++++ Records shown
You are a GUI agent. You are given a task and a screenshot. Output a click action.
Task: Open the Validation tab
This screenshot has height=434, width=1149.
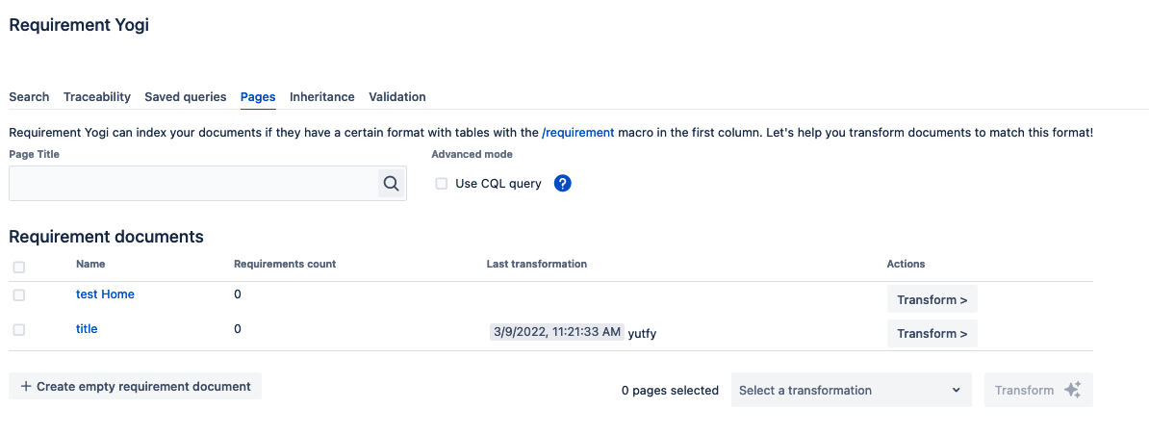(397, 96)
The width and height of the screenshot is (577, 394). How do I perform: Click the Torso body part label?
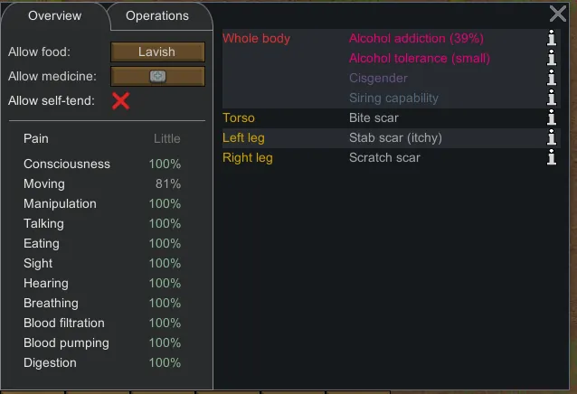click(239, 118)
++++++++
Could you write out the records again exactly, omitting each image?

You are a GUI agent. You are given a task and a screenshot. Output a click action.
Task: Open the Validation tab
This screenshot has height=434, width=1149.
(397, 96)
The width and height of the screenshot is (577, 394). How do I perform: Click the Torso body part label?
click(239, 118)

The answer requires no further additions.